WHAT TO PRODUCE: All lines from the one containing "You are a GUI" through the final line of the listing below, and no others, must be returned exactly; no pictures belong in the copy.

THE DATA:

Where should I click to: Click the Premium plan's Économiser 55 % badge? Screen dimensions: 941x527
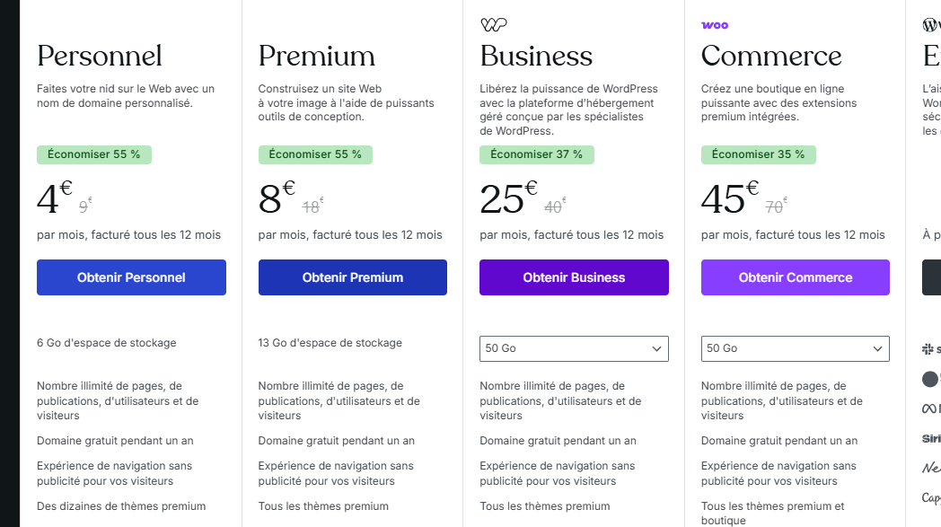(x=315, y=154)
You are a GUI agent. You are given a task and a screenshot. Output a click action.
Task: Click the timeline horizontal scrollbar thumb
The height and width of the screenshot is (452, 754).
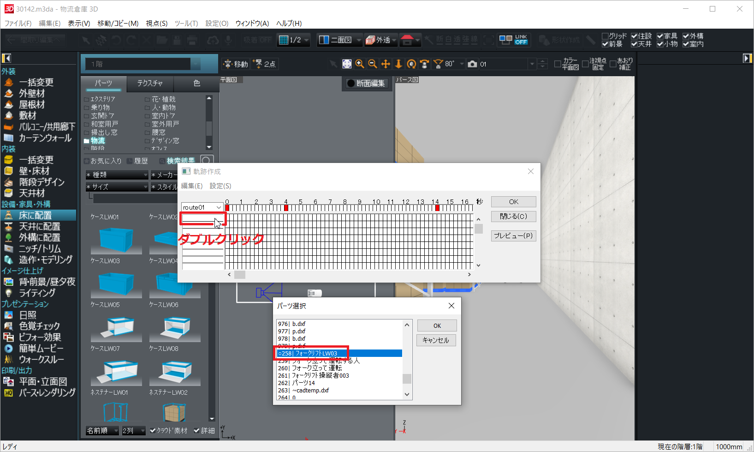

WRITTEN ANSWER:
You are a GUI agent. You are given a task and a screenshot. Output a click action.
Task: Click the timeline horizontal scrollbar thumb
The height and width of the screenshot is (452, 754).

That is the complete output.